• Work to be completed
Where a line below holds the string "Task", that line goes into the answer.

++++ Data shown ++++

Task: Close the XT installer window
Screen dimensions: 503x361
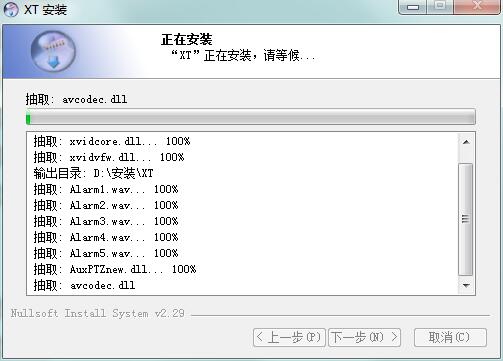Action: tap(477, 7)
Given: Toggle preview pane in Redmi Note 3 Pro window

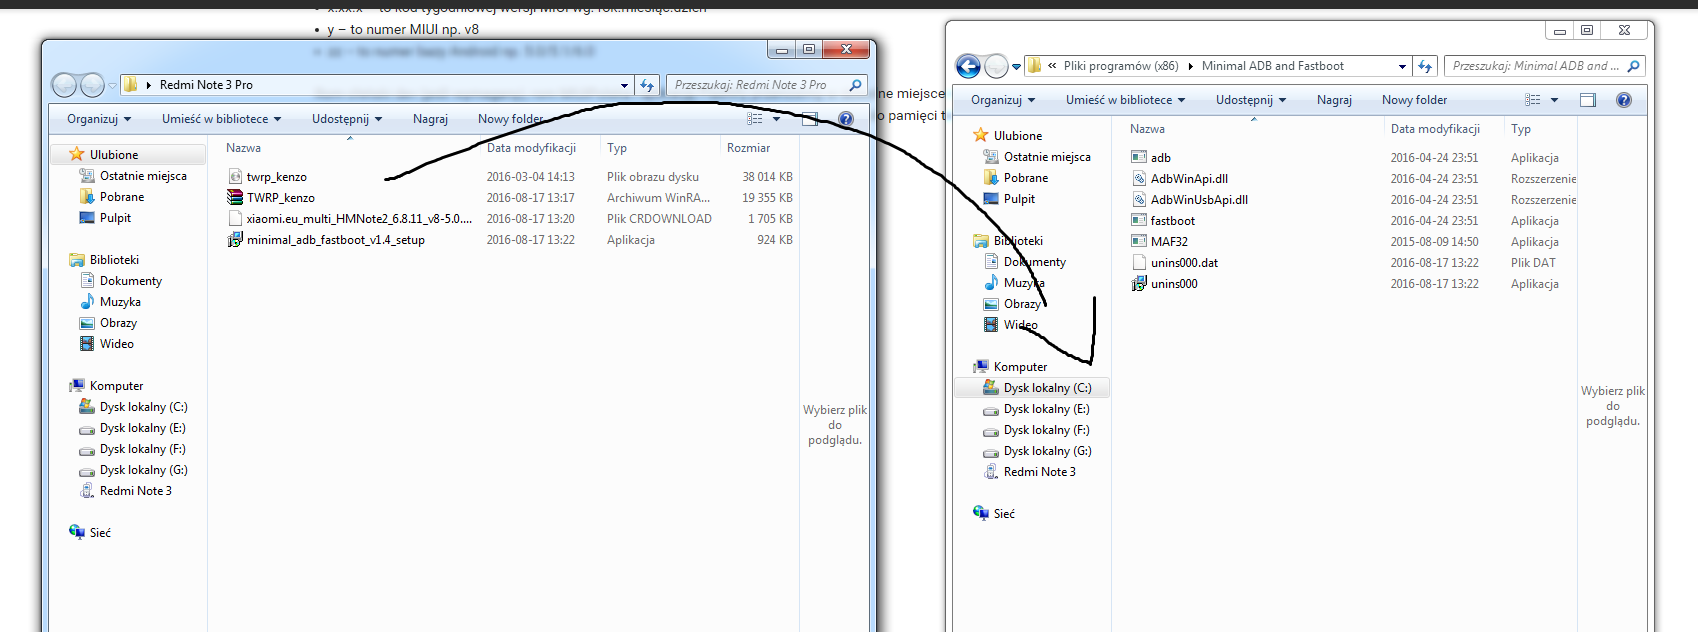Looking at the screenshot, I should (810, 119).
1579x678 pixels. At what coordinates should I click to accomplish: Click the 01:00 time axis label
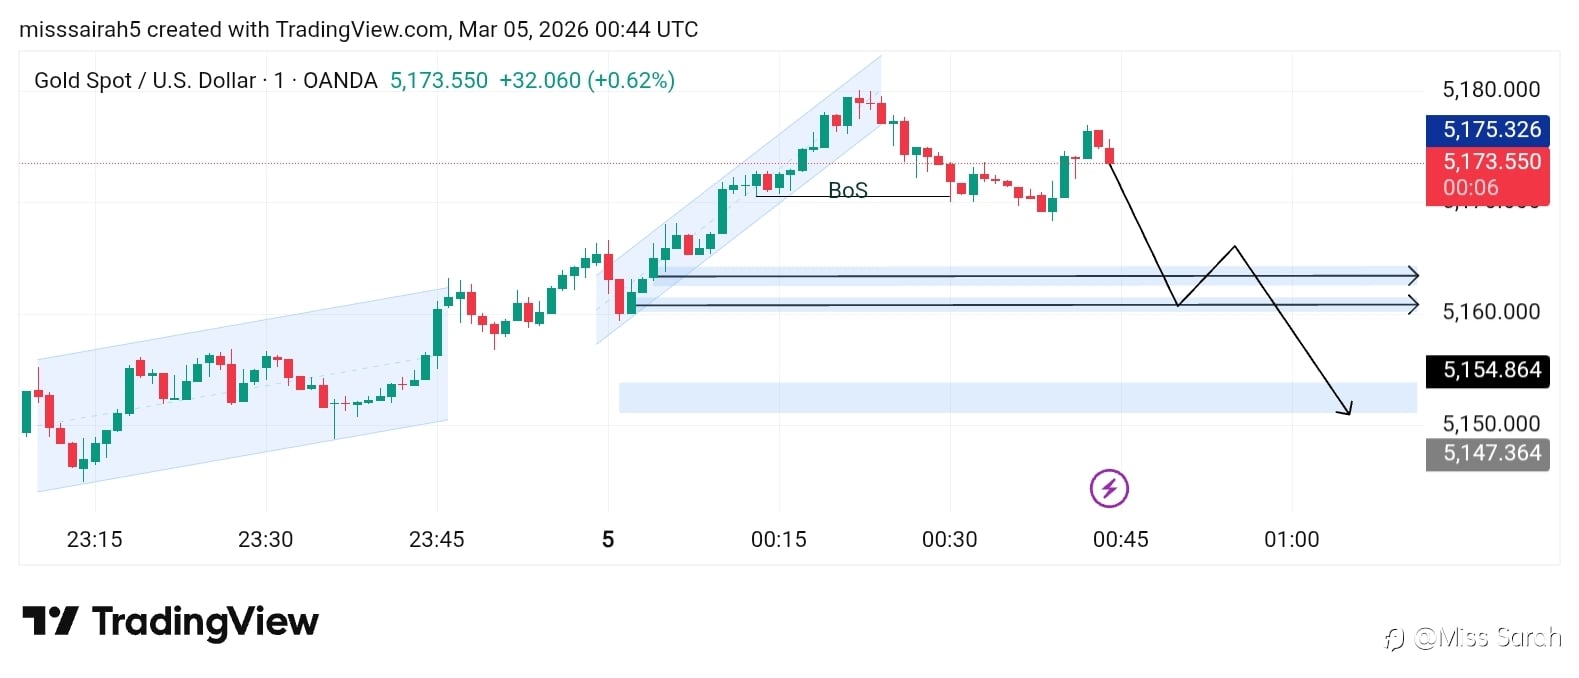[1291, 540]
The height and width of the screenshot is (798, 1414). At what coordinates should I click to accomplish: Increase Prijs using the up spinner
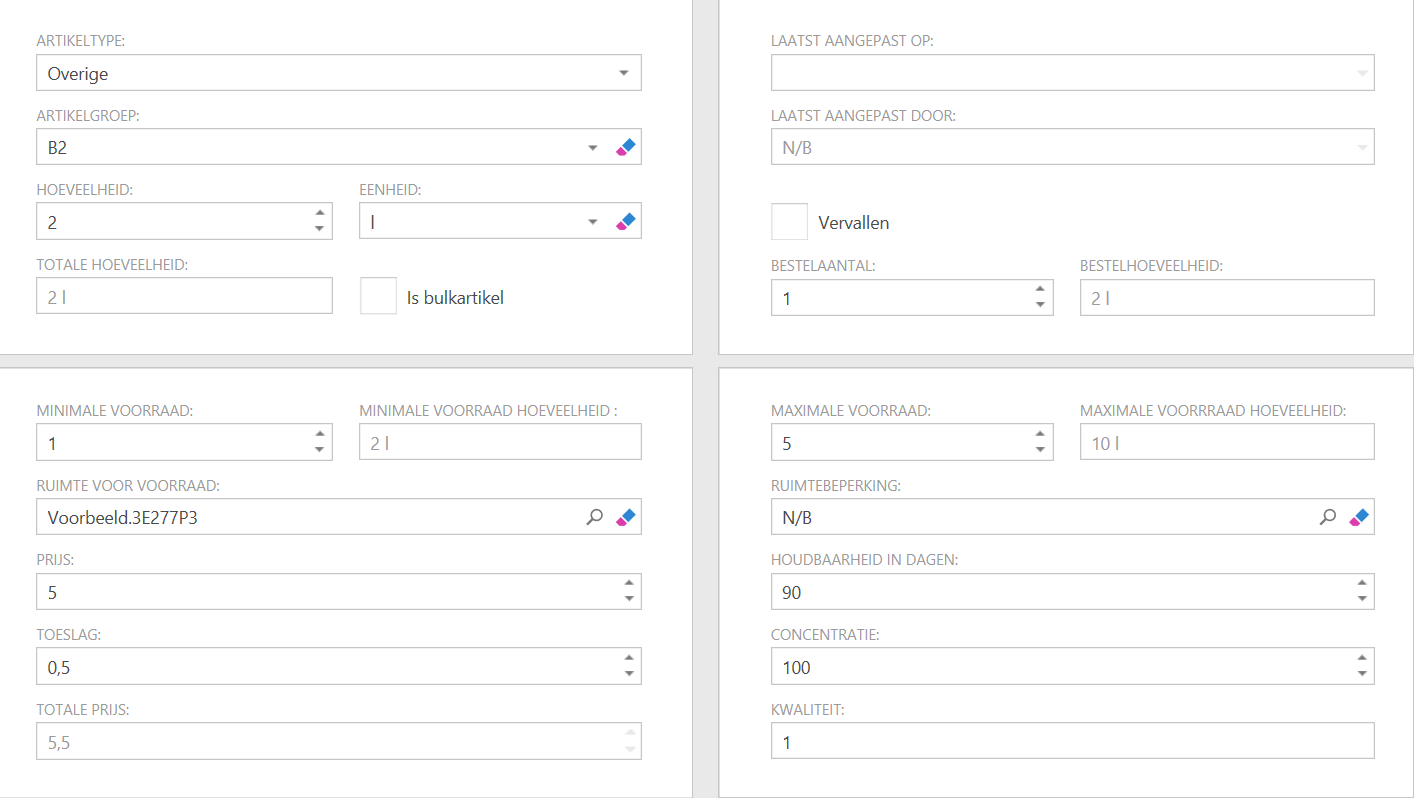pyautogui.click(x=628, y=583)
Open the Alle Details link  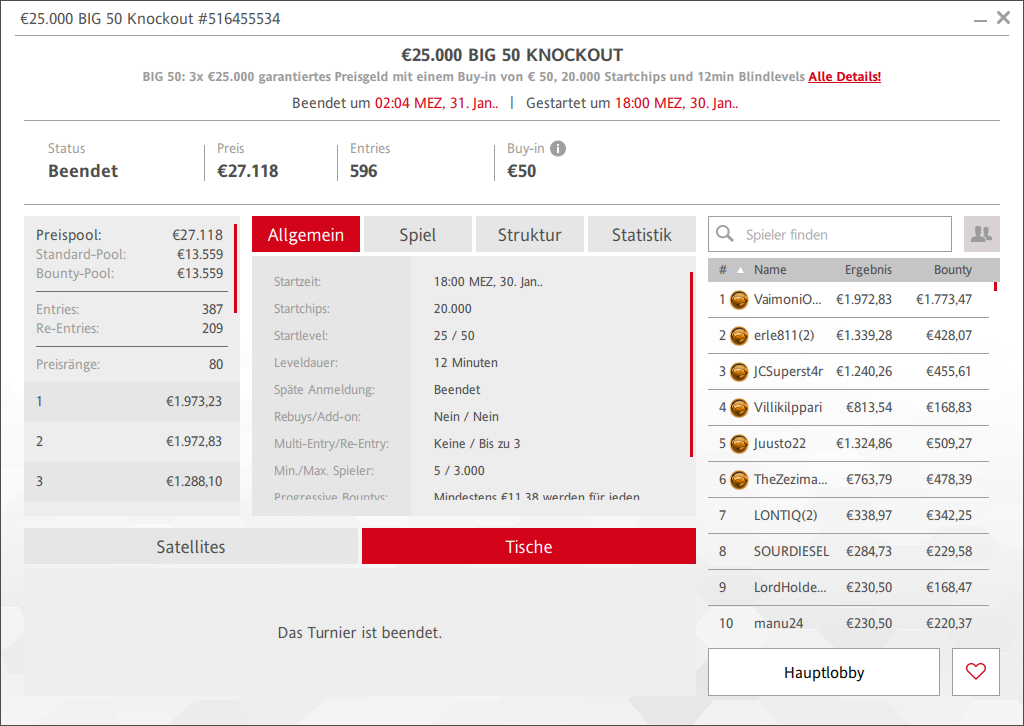(844, 77)
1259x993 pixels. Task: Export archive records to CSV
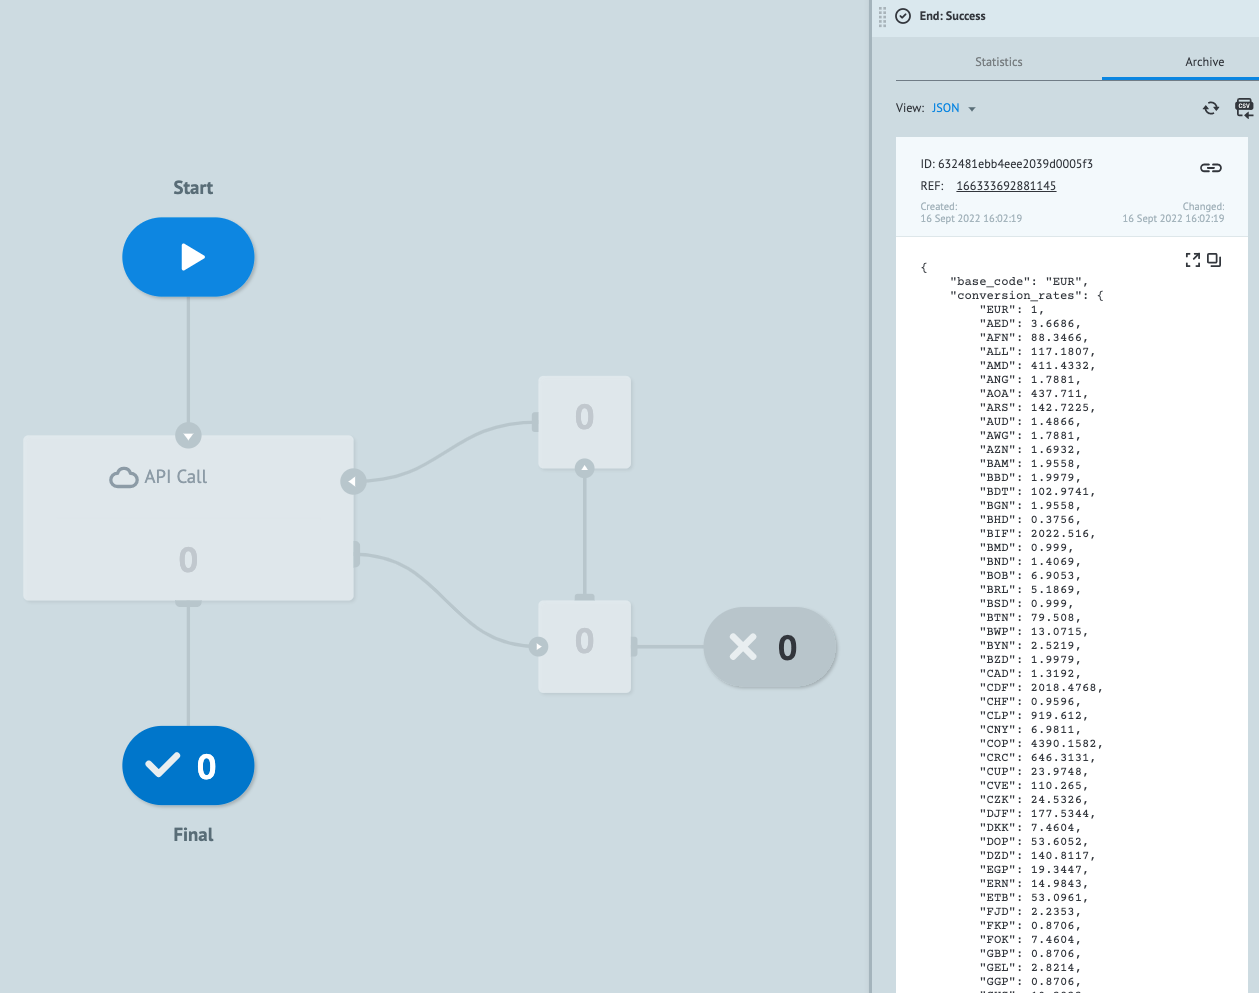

++++

• Expected answer
Task: Close the XT installer window
1259x993 pixels. Task: Export archive records to CSV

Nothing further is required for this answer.